PrivateVision

This Pytorch codebase implements efficient training of differentially private (DP) vision neural networks (CNN, including convolutional Vision Transformers), using mixed ghost per-sample gradient clipping.

❓ What is this?

There are a few DP libraries that change the regular non-private training of neural networks to a privacy-preserving one. Examples include Opacus, FastGradClip, private-transformers, and tensorflow-privacy.

However, they are not suitable for DP training of large CNNs, because they are either not generalizable or computationally inefficient. E.g. causing >20 times memory burden or >5 times slowdown than the regular training.

This codebase implements a new technique --the mixed ghost clipping-- for the convolutional layers, that substantially reduces the space and time complexity of DP deep learning.

🔥 Highlights

We implement a mixed ghost clipping technique for the Conv1d/Conv2d/Conv3d layers, that trains DP CNNs almost as light as (with 0.1%-10% memory overhead) the regular training. This allows us to train 18 times larger batch size on VGG19 and CIFAR10 than Opacus, as well as to train efficiently on ImageNet (224X224) or larger images, which easily cause out of memory error with private-transformers.
Larger batch size can improve the throughput of mixed ghost clipping to be 3 times faster than existing DP training methods. On all models we tested, the slowdown is at most 2 times to the regular training.
We support general optimizers and clipping functions. Loading vision models from codebases such as timm and torchvision, our method can privately train VGG, ResNet, Wide ResNet, ResNeXt, etc. with a few additional lines of code.
We demonstrate DP training of convolutional Vision Transformers (up to 300 million parameters, again 10% memory overhead and less than 200% slowdonw than non-private training).
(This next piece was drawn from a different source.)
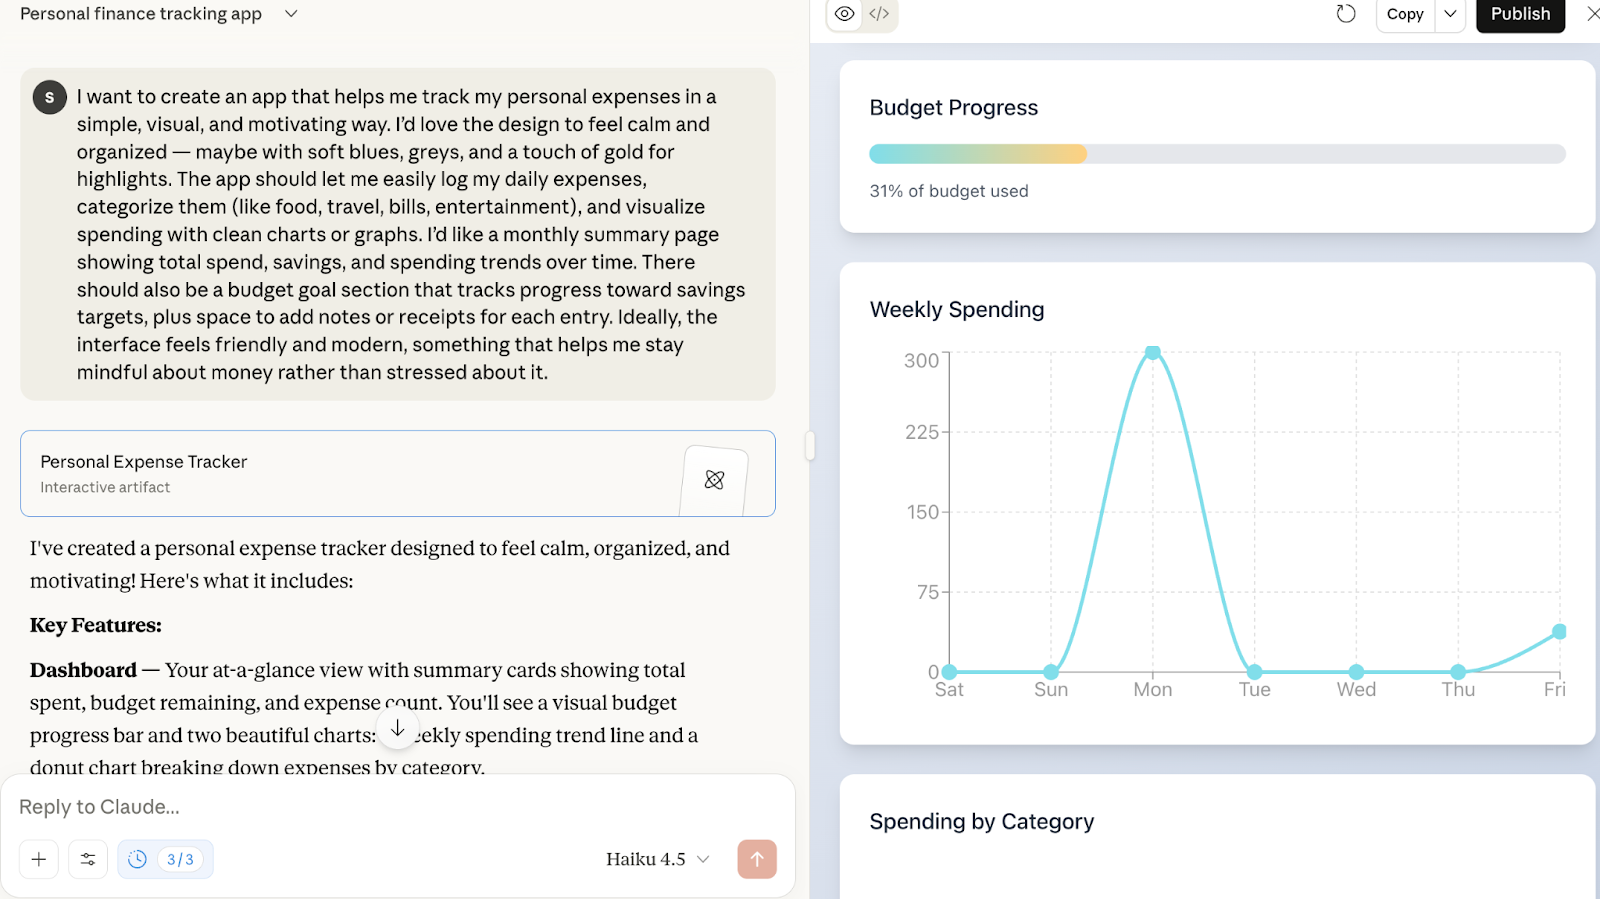Screen dimensions: 1600x899
Task: Click the Mon data point on chart
Action: click(x=1153, y=353)
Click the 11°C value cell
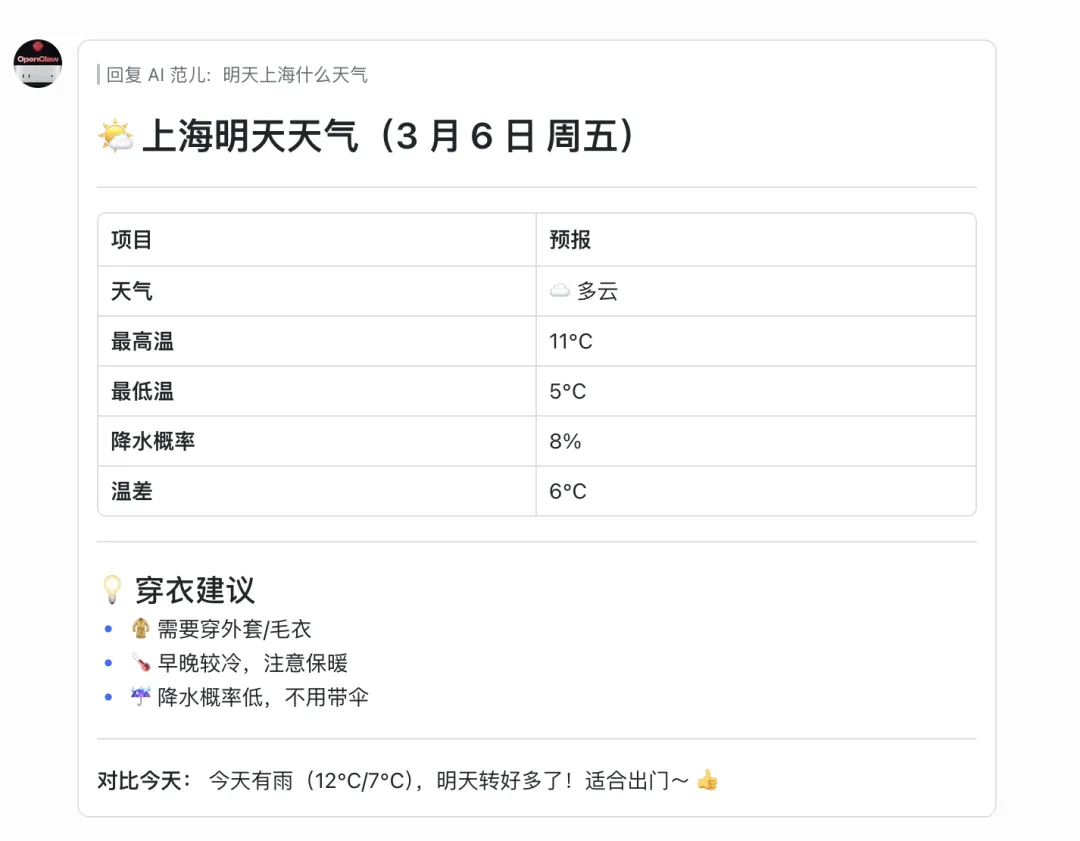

We improve from previous SOTA 67.4% accuracy to 83.0% accuracy at eps=1 on CIFAR100, and to 96.7% accuracy at eps=1 on CIFAR10.

🍻 Examples

To DP training models on CIFAR10 and CIFAR100, one can run

python -m cifar_DP --lr 0.001 --epochs 3 --model beit_large_patch16_224

Arguments:

--lr: learning rate, default is 0.001
--epochs: number of epochs, default is 1
--model: name of models in timm, default is resnet18; see supported models below
--cifar_data: dataset to train, CIFAR10 (default) or CIFAR100
--eps: privacy budget, default is 2
--grad_norm: per-sample gradient clipping norm, default is 0.1
--mode: which DP clipping algorithm to use, one of ghost_mixed(default; the mixed ghost clipping), ghost (the ghost clipping), non-ghost (the Opacus approach), non-private (standard non-DP training)
--bs: logical batch size that determines the convergence and accuracy, but not the memory nor speed; default is 1000
--mini_bs: virtual or physical batch size for the gradient accumulation, which determines the memory and speed of training; default is 50
--pretrained: whether to use pretrained model from timm, default is True

🚀 Getting Started

Privately training vision models is simple:

Create the model and any optimizer
Attach this optimizer to our PrivacyEngine (this essentially adds Pytorch hooks for per-sample clipping)
Compute per-example losses (setting reduction=='none') for a mini-batch of data
Pass the loss to optimizer.step or optimizer.virtual_step without calling the backward function (this is implicitly called inside PrivacyEngine)

Below is a quick example of using our codebase for training CNN models with mixed ghost clipping:

import torchvision, torch, opacus
from private_vision import PrivacyEngine

model = torchvision.models.resnet18()

# replace BatchNorm by GroupNorm or LayerNorm
model=opacus.validators.ModuleValidator.fix(model)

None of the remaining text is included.